A Tensor Approach for Uncoupled Multiview Clustering.

Abstract

Multiview clustering plays an important part in unsupervised learning. Although the existing methods have shown promising clustering performances, most of them assume that the data is completely coupled between different views, which is unfortunately not always ensured in real-world applications. The clustering performance of these methods drops dramatically when handling the uncoupled data. The main reason is that: 1) cross-view correlation of uncoupled data is unclear, which limits the existing multiview clustering methods to explore the complementary information between views and 2) features from different views are uncoupled with each other, which may mislead the multiview clustering methods to partition data into wrong clusters. To address these limitations, we propose a tensor approach for uncoupled multiview clustering (T-UMC) in this article.

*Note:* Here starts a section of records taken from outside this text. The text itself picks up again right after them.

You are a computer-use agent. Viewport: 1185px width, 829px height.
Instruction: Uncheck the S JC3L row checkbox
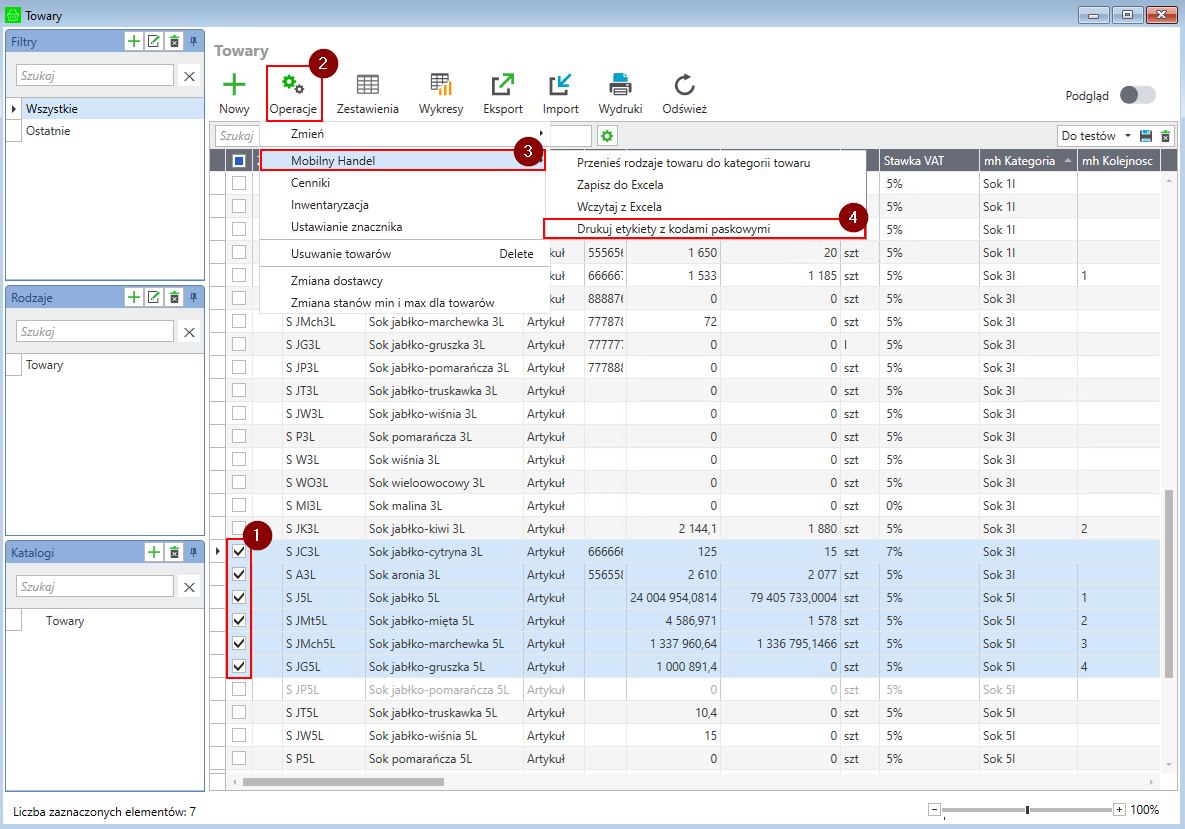click(239, 552)

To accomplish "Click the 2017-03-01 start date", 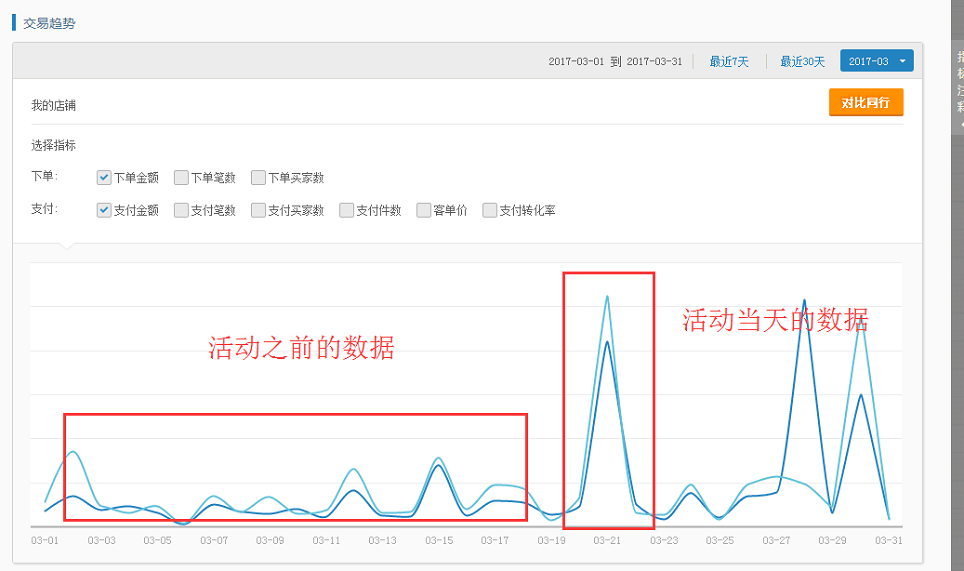I will (x=576, y=62).
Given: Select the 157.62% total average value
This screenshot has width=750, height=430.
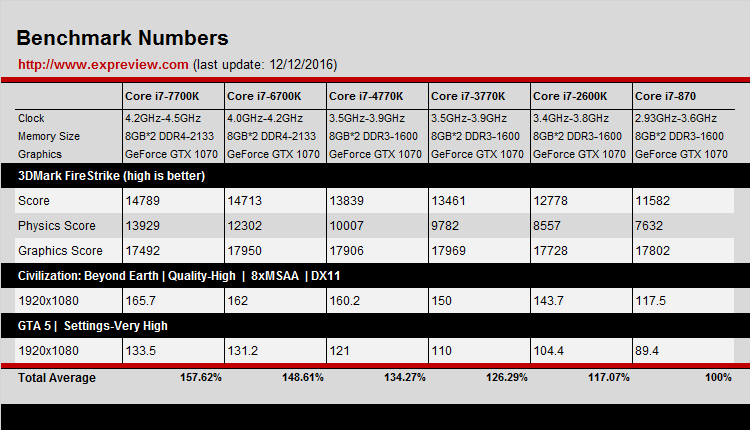Looking at the screenshot, I should click(200, 378).
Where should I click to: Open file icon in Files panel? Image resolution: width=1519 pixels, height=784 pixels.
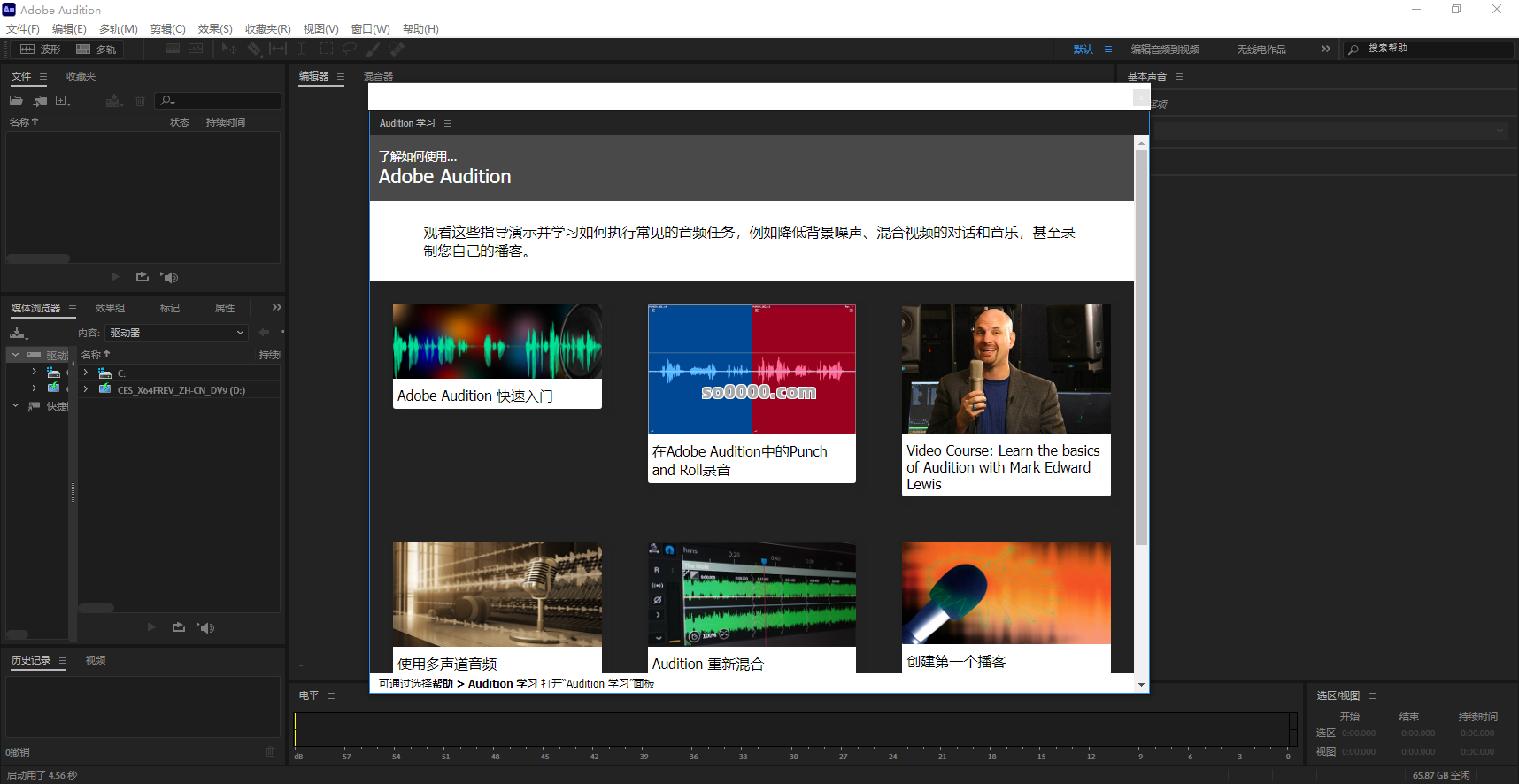coord(16,101)
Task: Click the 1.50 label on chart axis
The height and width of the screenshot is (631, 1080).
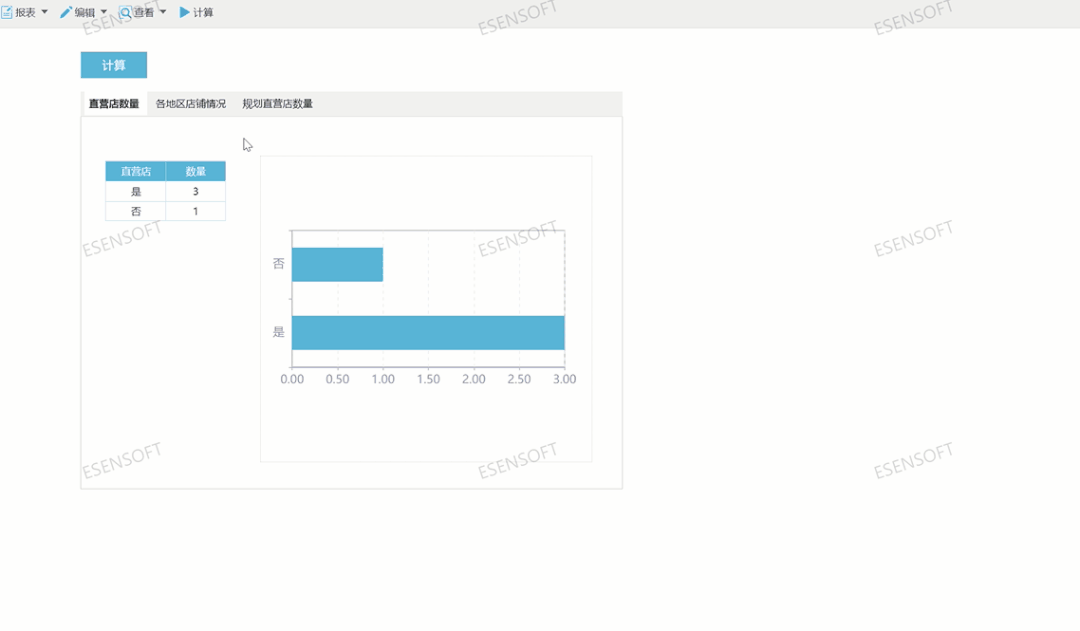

Instead of pairwise correlation, T-UMC chooses a most reliable view by view-specific silhouette coefficient (VSSC) at first, and then couples the self-representation matrix of each view with it by pairwise cross-view coupling learning. After that, by integrating recoupled self-representation matrices into a third-order tensor, the high-order correlations of all views are explored with tensor singular value decomposition (t-SVD)-based tensor nuclear norm (TNN). And the view-specific local structures of each individual view are also preserved with the local structure learning scheme with manifold learning. Besides, the physical meaning of view-specific coupling matrix is also discussed in this article. Extensive experiments on six commonly used benchmark datasets have demonstrated the superiority of the proposed method compared with the state-of-the-art multiview clustering methods.